## DO THIS
Rewrite the stretch of the records from the line containing "[button] (154, 215)" through the line containing "Nuestros rostros (338, 602)", substituting "Profile" for "Account" and keeping everything else the same. Omit the picture lines from your answer.

[Item-finding records]
++++++

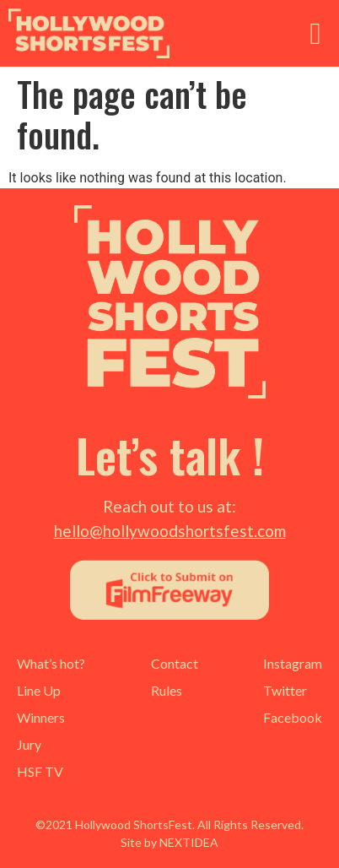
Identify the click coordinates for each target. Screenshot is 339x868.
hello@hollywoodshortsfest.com (170, 530)
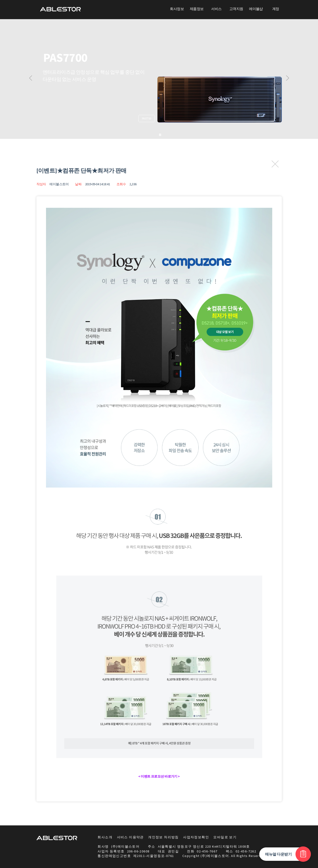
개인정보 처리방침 (163, 837)
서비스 (216, 9)
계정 (276, 9)
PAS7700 (146, 118)
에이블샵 (256, 9)
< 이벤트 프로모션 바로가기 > (159, 776)
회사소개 (105, 837)
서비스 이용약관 (130, 837)
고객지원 (236, 9)
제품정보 (197, 9)
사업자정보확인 (196, 837)
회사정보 (177, 9)
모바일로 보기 (225, 837)
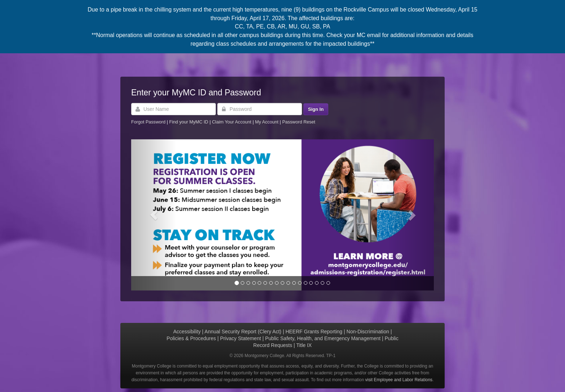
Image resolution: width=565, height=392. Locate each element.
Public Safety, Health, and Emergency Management (323, 338)
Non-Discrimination (368, 332)
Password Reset (299, 122)
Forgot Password (148, 122)
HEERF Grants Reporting (314, 332)
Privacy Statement (241, 338)
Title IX (304, 345)
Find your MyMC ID (188, 122)
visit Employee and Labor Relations (399, 380)
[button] (154, 215)
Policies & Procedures (191, 338)
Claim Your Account (232, 122)
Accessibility (187, 332)
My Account (267, 122)
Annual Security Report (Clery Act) (243, 332)
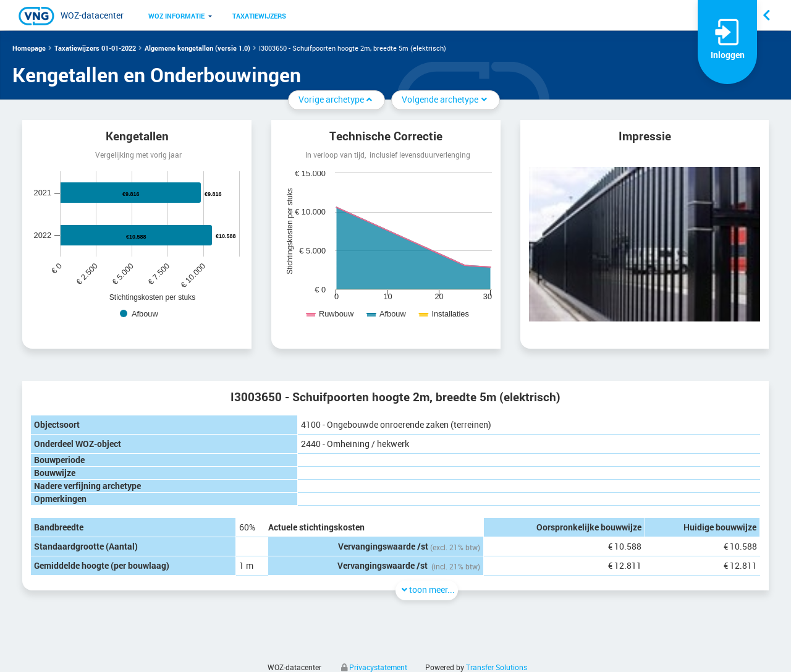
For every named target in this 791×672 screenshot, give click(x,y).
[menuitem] (176, 15)
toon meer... (427, 589)
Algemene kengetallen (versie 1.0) (197, 48)
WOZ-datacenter (92, 15)
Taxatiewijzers (259, 15)
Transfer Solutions (496, 667)
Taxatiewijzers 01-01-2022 (95, 48)
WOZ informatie (176, 15)
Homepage (29, 48)
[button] (176, 15)
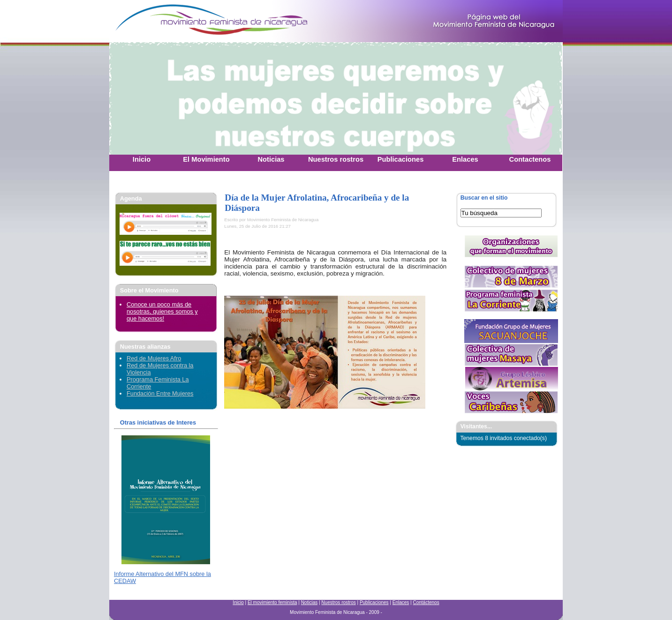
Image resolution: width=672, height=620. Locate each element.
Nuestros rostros (338, 602)
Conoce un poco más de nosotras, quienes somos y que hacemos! (162, 311)
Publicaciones (374, 602)
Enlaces (401, 602)
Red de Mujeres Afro (154, 358)
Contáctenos (426, 602)
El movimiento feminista (272, 602)
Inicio (238, 602)
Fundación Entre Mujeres (160, 393)
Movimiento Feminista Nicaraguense (168, 21)
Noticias (310, 602)
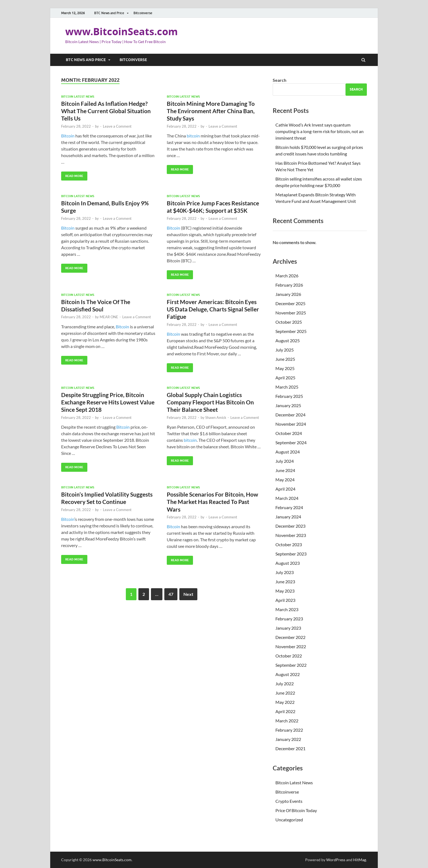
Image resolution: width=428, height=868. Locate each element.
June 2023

++++++

## RESULT OF THIS EXERCISE
[button] (154, 215)
Policies & Procedures (191, 338)
Claim Your Profile (232, 122)
Accessibility (187, 332)
My Profile (267, 122)
Annual Security Report (Clery Act) (243, 332)
For every named target in this 791×672 screenshot, give click(x,y).
[menuitem] (176, 15)
toon meer... (427, 589)
Algemene kengetallen (versie 1.0) (197, 48)
WOZ-datacenter (92, 15)
Taxatiewijzers (259, 15)
Transfer Solutions (496, 667)
Taxatiewijzers 01-01-2022 (95, 48)
WOZ informatie (176, 15)
Homepage (29, 48)
[button] (176, 15)
Image resolution: width=672, height=620. Locate each element.
Nuestros rostros (338, 602)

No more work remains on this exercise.